**Work to be completed:** Reproduce every one of the following items verbatim, keeping each line as it appears.

Source items:
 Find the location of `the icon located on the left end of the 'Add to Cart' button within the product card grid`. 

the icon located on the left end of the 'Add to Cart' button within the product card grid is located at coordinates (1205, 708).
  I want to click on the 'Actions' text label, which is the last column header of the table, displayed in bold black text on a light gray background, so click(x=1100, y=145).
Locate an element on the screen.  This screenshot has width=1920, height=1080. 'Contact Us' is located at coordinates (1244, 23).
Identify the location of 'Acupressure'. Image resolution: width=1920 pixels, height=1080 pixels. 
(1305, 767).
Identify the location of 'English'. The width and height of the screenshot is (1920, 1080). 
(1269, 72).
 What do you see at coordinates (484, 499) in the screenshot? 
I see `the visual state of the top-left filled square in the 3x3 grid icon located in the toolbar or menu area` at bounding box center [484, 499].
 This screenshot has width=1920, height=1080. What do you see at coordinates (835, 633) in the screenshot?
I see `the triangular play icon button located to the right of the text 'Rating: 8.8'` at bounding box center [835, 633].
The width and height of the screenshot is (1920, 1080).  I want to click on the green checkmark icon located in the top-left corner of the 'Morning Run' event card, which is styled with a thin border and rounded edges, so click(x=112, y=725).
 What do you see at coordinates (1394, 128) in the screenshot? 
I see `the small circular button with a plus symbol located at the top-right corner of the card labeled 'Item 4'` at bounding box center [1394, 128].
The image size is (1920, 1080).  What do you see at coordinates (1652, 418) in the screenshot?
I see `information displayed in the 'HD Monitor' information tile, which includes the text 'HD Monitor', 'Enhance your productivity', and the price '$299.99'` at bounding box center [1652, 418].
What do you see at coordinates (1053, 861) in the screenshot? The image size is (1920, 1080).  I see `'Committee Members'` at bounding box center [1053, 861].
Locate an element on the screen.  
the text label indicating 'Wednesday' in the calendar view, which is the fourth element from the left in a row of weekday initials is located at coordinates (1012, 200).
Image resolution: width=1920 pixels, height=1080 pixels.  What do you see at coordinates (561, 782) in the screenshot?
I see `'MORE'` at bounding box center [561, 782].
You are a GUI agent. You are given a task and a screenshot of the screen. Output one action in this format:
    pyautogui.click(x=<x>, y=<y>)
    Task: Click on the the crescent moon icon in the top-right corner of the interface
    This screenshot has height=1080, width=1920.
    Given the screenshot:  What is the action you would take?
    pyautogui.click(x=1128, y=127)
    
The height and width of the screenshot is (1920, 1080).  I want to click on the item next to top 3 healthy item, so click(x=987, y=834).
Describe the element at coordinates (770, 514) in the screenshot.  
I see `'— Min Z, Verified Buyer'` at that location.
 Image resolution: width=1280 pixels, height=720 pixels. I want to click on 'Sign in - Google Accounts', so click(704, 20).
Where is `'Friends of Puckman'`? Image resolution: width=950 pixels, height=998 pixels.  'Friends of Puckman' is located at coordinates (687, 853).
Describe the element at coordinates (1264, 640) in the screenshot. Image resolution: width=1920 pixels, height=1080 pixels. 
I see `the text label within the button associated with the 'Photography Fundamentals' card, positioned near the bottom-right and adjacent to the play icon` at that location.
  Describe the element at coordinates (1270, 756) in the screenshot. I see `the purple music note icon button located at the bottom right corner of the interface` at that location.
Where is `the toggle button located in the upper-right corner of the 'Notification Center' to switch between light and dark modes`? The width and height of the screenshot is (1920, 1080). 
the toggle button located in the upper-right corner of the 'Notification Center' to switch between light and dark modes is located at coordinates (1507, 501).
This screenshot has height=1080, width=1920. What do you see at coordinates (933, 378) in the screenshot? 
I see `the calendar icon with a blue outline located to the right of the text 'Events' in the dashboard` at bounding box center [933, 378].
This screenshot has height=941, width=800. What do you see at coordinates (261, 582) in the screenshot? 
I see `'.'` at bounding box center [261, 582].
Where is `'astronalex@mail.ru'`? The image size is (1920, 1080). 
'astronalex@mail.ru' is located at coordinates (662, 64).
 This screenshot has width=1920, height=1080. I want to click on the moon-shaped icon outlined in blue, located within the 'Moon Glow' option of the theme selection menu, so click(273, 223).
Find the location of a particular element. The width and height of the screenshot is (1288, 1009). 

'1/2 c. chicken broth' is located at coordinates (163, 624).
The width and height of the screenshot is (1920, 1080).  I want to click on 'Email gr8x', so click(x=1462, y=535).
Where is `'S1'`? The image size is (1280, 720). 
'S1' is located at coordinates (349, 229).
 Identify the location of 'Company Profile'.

**Finished exercise:**
 Find the location of `the icon located on the left end of the 'Add to Cart' button within the product card grid`. 

the icon located on the left end of the 'Add to Cart' button within the product card grid is located at coordinates (1205, 708).
  I want to click on the 'Actions' text label, which is the last column header of the table, displayed in bold black text on a light gray background, so click(x=1100, y=145).
Locate an element on the screen.  This screenshot has width=1920, height=1080. 'Contact Us' is located at coordinates (1244, 23).
Identify the location of 'Acupressure'. Image resolution: width=1920 pixels, height=1080 pixels. 
(1305, 767).
Identify the location of 'English'. The width and height of the screenshot is (1920, 1080). 
(1269, 72).
 What do you see at coordinates (484, 499) in the screenshot? 
I see `the visual state of the top-left filled square in the 3x3 grid icon located in the toolbar or menu area` at bounding box center [484, 499].
 This screenshot has width=1920, height=1080. What do you see at coordinates (835, 633) in the screenshot?
I see `the triangular play icon button located to the right of the text 'Rating: 8.8'` at bounding box center [835, 633].
The width and height of the screenshot is (1920, 1080).  I want to click on the green checkmark icon located in the top-left corner of the 'Morning Run' event card, which is styled with a thin border and rounded edges, so click(x=112, y=725).
 What do you see at coordinates (1394, 128) in the screenshot? 
I see `the small circular button with a plus symbol located at the top-right corner of the card labeled 'Item 4'` at bounding box center [1394, 128].
The image size is (1920, 1080).  What do you see at coordinates (1652, 418) in the screenshot?
I see `information displayed in the 'HD Monitor' information tile, which includes the text 'HD Monitor', 'Enhance your productivity', and the price '$299.99'` at bounding box center [1652, 418].
What do you see at coordinates (1053, 861) in the screenshot? The image size is (1920, 1080).  I see `'Committee Members'` at bounding box center [1053, 861].
Locate an element on the screen.  
the text label indicating 'Wednesday' in the calendar view, which is the fourth element from the left in a row of weekday initials is located at coordinates (1012, 200).
Image resolution: width=1920 pixels, height=1080 pixels.  What do you see at coordinates (561, 782) in the screenshot?
I see `'MORE'` at bounding box center [561, 782].
You are a GUI agent. You are given a task and a screenshot of the screen. Output one action in this format:
    pyautogui.click(x=<x>, y=<y>)
    Task: Click on the the crescent moon icon in the top-right corner of the interface
    This screenshot has height=1080, width=1920.
    Given the screenshot:  What is the action you would take?
    pyautogui.click(x=1128, y=127)
    
The height and width of the screenshot is (1920, 1080).  I want to click on the item next to top 3 healthy item, so click(x=987, y=834).
Describe the element at coordinates (770, 514) in the screenshot.  
I see `'— Min Z, Verified Buyer'` at that location.
 Image resolution: width=1280 pixels, height=720 pixels. I want to click on 'Sign in - Google Accounts', so click(704, 20).
Where is `'Friends of Puckman'`? Image resolution: width=950 pixels, height=998 pixels.  'Friends of Puckman' is located at coordinates (687, 853).
Describe the element at coordinates (1264, 640) in the screenshot. Image resolution: width=1920 pixels, height=1080 pixels. 
I see `the text label within the button associated with the 'Photography Fundamentals' card, positioned near the bottom-right and adjacent to the play icon` at that location.
  Describe the element at coordinates (1270, 756) in the screenshot. I see `the purple music note icon button located at the bottom right corner of the interface` at that location.
Where is `the toggle button located in the upper-right corner of the 'Notification Center' to switch between light and dark modes`? The width and height of the screenshot is (1920, 1080). 
the toggle button located in the upper-right corner of the 'Notification Center' to switch between light and dark modes is located at coordinates (1507, 501).
This screenshot has height=1080, width=1920. What do you see at coordinates (933, 378) in the screenshot? 
I see `the calendar icon with a blue outline located to the right of the text 'Events' in the dashboard` at bounding box center [933, 378].
This screenshot has height=941, width=800. What do you see at coordinates (261, 582) in the screenshot? 
I see `'.'` at bounding box center [261, 582].
Where is `'astronalex@mail.ru'`? The image size is (1920, 1080). 
'astronalex@mail.ru' is located at coordinates (662, 64).
 This screenshot has width=1920, height=1080. I want to click on the moon-shaped icon outlined in blue, located within the 'Moon Glow' option of the theme selection menu, so click(273, 223).
Find the location of a particular element. The width and height of the screenshot is (1288, 1009). 

'1/2 c. chicken broth' is located at coordinates (163, 624).
The width and height of the screenshot is (1920, 1080).  I want to click on 'Email gr8x', so click(x=1462, y=535).
Where is `'S1'`? The image size is (1280, 720). 
'S1' is located at coordinates (349, 229).
 Identify the location of 'Company Profile'.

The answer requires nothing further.